There’s no copyright on book titles. I didn’t realise that to start with and fretted that I couldn’t ever use a title that had been used before, but I can, although it’s still needs thinking about.
The easiest way to check is to do what I did yesterday – draw up a shortlist and then look each title up on the Amazon data base. I know it’s lazy, but it’s quick. Looking carefully at what comes up helps me to decide whether a previously used title could be used again. If the title has been used before, which almost all titles have, I look for various criteria:
Was the previous book the same genre? I want a title for my novel: if the previous title was for non-fiction, it’s unlikely that someone looking it up would be confused.
Has the title been used in the UK, or just in North America or elsewhere around the world? If it’s just in the US, for example, I wouldn’t hesitate to use the title again.

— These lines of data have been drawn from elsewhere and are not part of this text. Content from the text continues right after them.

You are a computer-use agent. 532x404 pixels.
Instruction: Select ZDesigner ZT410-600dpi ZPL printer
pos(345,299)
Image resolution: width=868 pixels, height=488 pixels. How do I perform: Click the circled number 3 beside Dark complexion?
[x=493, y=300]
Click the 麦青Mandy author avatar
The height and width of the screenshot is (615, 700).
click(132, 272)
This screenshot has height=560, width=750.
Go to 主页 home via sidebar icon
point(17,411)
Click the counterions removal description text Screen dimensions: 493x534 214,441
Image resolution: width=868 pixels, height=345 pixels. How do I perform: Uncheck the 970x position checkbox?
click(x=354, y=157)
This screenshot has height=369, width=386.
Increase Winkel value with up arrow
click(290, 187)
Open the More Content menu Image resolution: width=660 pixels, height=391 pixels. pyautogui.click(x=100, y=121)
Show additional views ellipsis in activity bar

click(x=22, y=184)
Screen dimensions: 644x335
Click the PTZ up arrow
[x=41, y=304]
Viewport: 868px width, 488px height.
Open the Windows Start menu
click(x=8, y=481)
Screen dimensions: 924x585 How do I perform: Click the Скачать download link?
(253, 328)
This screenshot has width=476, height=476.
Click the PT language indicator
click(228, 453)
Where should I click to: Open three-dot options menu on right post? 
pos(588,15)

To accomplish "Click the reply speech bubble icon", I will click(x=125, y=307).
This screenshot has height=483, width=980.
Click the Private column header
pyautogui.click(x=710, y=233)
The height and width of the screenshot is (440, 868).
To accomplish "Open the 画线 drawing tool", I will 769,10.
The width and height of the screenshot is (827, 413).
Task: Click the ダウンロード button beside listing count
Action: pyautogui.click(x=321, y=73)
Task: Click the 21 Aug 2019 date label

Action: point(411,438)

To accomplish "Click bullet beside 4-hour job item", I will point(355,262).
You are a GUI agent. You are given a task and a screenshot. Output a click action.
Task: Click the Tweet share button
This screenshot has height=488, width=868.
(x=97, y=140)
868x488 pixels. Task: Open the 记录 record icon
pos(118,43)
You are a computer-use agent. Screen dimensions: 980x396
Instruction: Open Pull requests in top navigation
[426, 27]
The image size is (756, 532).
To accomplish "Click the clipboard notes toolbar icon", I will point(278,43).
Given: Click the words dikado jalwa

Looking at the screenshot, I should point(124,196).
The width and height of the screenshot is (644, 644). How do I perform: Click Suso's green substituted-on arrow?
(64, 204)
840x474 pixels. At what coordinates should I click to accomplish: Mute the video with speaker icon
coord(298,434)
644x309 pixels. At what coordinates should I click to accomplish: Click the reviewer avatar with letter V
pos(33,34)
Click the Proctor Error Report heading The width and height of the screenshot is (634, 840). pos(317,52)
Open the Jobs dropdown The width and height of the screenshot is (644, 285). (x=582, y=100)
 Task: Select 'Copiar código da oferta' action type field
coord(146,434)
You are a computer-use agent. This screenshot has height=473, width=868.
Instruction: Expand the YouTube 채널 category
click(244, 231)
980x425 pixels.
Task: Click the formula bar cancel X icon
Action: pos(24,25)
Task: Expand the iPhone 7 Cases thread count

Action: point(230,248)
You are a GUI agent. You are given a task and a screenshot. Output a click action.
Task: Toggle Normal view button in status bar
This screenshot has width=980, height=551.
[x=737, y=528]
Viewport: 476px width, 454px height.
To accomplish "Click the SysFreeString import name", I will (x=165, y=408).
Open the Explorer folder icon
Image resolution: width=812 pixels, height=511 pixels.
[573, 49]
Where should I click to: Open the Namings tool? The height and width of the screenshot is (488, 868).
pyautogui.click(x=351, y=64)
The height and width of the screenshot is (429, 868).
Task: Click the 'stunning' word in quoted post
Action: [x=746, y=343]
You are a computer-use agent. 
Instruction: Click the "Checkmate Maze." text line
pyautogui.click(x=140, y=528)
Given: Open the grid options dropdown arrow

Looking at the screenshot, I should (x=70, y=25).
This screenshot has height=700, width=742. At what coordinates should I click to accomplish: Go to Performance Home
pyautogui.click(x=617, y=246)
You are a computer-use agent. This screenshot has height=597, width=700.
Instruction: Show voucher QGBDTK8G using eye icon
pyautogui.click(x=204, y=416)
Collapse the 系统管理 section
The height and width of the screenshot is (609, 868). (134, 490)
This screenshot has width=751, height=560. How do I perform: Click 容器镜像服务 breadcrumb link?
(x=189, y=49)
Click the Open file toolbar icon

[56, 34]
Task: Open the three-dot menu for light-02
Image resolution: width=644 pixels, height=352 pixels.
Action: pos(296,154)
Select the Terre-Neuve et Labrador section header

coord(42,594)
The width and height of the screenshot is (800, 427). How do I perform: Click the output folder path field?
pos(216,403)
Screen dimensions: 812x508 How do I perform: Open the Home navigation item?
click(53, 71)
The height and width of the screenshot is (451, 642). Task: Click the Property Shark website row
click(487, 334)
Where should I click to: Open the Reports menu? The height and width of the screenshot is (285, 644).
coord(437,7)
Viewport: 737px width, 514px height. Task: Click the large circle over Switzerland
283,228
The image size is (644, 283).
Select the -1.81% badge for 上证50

Was the title previously used for a paperback, or just for an ebook? I publish in both formats, and I might still choose to use the title again, although I might slip down the priority order
How long ago was the title I want used previously? If it’s within the past year or two, that could be a problem. In 2014, when I was looking for a title for my novel set in and around the Windscale reactor fire in Cumbria in 1957, the title ‘Fallout’ was an obvious choice, and I really wanted it. Just three months before we went to print another novel appeared with that title, published in the UK, and I had to make the choice. In the end I decided to go ahead, but I’ve noticed that since publication we’ve had two copies returned – which I guess arose from the confusion over the title. I still think I made the right decision, though, and the cover is pretty special too. ‘Garish’ someone called it, but at least it gets noticed.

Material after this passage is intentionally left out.